The PROBPLOT statement option READOUT indicates that the data in the CRACKS data set are readout (or interval) data. The option PCONFPLT specifies that confidence intervals for the cumulative probability of failure are to be plotted. The confidence intervals for the cumulative probability are based on the binomial distribution for time intervals until right censoring occurs. For time intervals after right censoring occurs, the binomial distribution is not valid, and a normal approximation is used to compute confidence intervals.
The option NOCONF suppresses the display of confidence intervals for distribution percentiles in the probability plot.

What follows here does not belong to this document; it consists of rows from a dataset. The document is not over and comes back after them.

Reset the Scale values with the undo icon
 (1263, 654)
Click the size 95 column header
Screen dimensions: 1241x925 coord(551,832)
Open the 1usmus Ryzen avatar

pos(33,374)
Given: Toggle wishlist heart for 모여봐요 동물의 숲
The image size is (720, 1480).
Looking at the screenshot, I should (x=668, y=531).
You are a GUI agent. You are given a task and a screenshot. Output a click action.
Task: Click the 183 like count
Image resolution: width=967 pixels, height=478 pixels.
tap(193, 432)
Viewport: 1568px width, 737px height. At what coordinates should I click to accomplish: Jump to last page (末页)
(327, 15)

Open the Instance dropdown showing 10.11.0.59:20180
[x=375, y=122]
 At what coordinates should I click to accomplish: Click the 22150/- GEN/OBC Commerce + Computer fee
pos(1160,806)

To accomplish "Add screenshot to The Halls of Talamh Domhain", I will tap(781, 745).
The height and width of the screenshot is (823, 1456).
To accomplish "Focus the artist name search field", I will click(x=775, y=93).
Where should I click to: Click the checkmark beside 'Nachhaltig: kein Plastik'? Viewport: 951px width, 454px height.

A listing of the tabular output produced by the preceding SAS statements is shown in Figure 30.10. By default, the specified Weibull distribution is fitted by maximum likelihood. The line plotted on the probability plot and the tabular output summarize this fit. For interval data, the estimated cumulative probabilities and associated confidence intervals are tabulated. In addition, general fit information, parameter estimates, percentile estimates, standard errors, and confidence intervals are tabulated.
In this example, the number of unfailed units at the beginning of an interval minus the number failing in the interval is equal to the number of unfailed units entering the next interval. This is not always the case since some unfailed units might be removed from the test at the end of an interval; that is, they might be right censored. The special structure of the input SAS data set required for interval data enables the RELIABILITY procedure to analyze this more general case.